1 背景:为何再测 NATS
NATS 2.12.1 在发布说明里首次宣称其 JetStream 多副本流支持「linearizable」语义,却未给出形式化验证。Jepsen 社区随后把该版本列入 2025 Q4 的测试路线图,目标只有一个:确认「强一致」广告是否经得起网络分区、节点僵死、时钟漂移的组合拳。
2 Jepsen 测试模型速览
- 工作负载:single-register,100 % 覆盖 read/write/CAS。

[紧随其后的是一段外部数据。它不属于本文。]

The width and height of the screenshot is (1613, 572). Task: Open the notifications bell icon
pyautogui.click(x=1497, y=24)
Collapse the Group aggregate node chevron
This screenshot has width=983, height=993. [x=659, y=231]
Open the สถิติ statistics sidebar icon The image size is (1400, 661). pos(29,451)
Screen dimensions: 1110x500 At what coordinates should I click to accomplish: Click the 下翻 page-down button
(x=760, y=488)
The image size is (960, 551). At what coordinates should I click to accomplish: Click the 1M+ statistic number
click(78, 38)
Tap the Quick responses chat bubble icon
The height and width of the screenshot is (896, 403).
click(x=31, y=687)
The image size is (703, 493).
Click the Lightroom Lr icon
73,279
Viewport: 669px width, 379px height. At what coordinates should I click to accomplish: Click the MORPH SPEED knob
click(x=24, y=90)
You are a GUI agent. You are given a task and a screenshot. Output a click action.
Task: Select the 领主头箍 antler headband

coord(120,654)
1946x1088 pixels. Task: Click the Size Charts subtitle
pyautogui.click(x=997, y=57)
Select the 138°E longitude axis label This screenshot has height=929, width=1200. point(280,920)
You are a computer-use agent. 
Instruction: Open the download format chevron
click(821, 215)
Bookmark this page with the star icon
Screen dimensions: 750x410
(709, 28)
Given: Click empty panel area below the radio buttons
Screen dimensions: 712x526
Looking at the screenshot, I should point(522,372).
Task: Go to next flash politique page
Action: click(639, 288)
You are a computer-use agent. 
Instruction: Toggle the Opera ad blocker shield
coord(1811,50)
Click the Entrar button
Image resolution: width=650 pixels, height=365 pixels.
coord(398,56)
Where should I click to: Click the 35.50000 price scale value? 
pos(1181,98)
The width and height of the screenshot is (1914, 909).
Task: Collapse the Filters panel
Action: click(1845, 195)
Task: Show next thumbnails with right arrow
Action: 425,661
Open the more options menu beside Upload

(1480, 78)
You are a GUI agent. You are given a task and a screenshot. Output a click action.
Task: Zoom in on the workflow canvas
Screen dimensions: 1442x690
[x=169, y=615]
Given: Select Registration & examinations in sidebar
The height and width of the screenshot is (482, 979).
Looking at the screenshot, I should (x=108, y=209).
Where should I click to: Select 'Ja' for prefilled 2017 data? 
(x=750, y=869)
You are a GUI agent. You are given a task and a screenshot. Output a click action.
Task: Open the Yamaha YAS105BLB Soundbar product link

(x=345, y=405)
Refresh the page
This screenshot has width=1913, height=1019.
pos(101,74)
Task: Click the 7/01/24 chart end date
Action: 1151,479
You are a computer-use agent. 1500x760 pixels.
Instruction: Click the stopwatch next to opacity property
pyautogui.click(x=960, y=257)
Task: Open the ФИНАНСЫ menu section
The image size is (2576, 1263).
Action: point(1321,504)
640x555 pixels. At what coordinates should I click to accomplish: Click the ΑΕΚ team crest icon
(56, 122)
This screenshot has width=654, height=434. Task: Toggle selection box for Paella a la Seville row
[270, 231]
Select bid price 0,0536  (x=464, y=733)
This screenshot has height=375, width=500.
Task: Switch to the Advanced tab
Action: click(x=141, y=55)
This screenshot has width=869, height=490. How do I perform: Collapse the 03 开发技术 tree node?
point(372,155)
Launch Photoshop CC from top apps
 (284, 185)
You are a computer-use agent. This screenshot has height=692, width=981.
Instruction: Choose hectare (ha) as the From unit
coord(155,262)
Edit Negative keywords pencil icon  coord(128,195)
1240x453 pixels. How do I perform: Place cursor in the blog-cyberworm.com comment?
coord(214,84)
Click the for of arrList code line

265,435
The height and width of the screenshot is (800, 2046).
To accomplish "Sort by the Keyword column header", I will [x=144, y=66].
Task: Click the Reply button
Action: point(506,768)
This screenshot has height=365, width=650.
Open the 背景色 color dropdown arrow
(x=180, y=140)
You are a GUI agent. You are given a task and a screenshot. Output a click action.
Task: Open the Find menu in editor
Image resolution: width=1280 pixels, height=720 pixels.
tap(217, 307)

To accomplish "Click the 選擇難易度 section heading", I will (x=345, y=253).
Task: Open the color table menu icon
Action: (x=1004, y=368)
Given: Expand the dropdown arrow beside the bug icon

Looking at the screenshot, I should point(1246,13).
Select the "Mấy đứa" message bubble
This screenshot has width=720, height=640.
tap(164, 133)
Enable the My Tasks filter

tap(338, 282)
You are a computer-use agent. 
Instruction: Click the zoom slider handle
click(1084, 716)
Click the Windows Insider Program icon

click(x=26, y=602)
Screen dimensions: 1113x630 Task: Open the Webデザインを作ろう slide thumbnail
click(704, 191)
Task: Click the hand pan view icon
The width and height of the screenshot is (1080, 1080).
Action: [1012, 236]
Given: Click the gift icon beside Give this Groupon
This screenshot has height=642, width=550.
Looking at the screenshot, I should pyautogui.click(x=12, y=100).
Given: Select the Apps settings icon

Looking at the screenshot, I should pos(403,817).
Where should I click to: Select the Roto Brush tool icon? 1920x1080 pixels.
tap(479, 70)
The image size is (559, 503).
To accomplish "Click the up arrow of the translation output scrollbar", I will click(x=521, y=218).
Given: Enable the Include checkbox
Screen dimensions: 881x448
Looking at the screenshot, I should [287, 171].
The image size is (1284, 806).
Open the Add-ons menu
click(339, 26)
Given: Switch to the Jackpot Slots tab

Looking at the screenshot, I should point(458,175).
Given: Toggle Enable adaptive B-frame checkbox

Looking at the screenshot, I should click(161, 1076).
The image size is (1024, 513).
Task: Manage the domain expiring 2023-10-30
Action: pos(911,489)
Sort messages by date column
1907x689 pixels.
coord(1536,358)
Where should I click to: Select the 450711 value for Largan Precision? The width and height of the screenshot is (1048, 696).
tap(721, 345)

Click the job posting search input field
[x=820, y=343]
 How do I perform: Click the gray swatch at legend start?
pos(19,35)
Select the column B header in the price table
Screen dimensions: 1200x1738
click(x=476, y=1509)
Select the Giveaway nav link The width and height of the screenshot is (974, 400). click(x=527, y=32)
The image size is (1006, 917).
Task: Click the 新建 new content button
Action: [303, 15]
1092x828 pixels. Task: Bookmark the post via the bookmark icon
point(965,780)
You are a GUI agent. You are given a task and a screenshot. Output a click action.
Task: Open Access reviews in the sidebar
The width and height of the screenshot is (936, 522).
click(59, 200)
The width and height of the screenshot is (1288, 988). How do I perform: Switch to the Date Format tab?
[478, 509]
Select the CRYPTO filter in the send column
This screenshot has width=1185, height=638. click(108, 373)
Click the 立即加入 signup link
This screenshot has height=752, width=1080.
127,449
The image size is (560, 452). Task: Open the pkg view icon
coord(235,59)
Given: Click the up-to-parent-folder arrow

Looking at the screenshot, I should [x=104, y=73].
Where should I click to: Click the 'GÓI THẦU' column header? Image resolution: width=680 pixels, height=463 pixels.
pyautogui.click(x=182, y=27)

- 并发度:5 客户端 × 5 并发 = 25 槽位,足以在 20 s 内触发线性化违规。
- 故障注入:
- 随机网络分区(majority/minority 交替 30 s);
- 节点 graceful reboot + 进程冻结;
- 消息延迟 10–300 ms 均匀抖动。
- 判定器:Knossos 线性化检查器,采用 WGL 算法对 history 进行 P-compositionality 剪枝,可在 3 min 内完成 50 k 事件对账。
3 违规时间线:20 s 现场还原
以下事件序列来自一次典型失败运行(已简化):
| 物理时间 | 事件 |
|---|---|
| T0 | Leader A 完成 write (x=2),commitIndex=5,尚未 reply 客户端 |
| T1 | A 与多数派网络隔离,B 当选 term=2,commitIndex 仍为 4(缺一条 no-op) |
| T2 | 客户端重连到 B,发出 read (x),B 直接读状态机,返回 1 |
| T3 | 客户端收到旧值 1,与之前成功的 write (x=2) 形成线性化冲突 |
Knossos 在最后对账时给出反例:「write 2 ➜ read 1」无法插入任何与全局时钟兼容的 total order,判定违规。
4 根因定位:Raft 读路径的缺口
NATS 的 Raft 实现在 2.12.1 之前为「性能」考虑,默认走「Leader Read」—— 即 Leader 只检查本地状态机就返回结果,既不走 ReadIndex,也不发心跳确认自己的合法性。当新 Leader 尚未提交一条本 term 的 no-op 条目时,其 commitIndex 可能落后于已确认写入,却仍对外提供读服务,从而违反线性化。
5 修复方案与可落地参数
方案 A:强制 ReadIndex(无需时钟假设)
- 收到读请求后,将当前 commitIndex 缓存为 readIndex;
- 向所有 Follower 发送一次心跳(或 AppendEntries 空包);
- 收到多数派 ACK 且本机 applyIndex ≥ readIndex 后再读状态机。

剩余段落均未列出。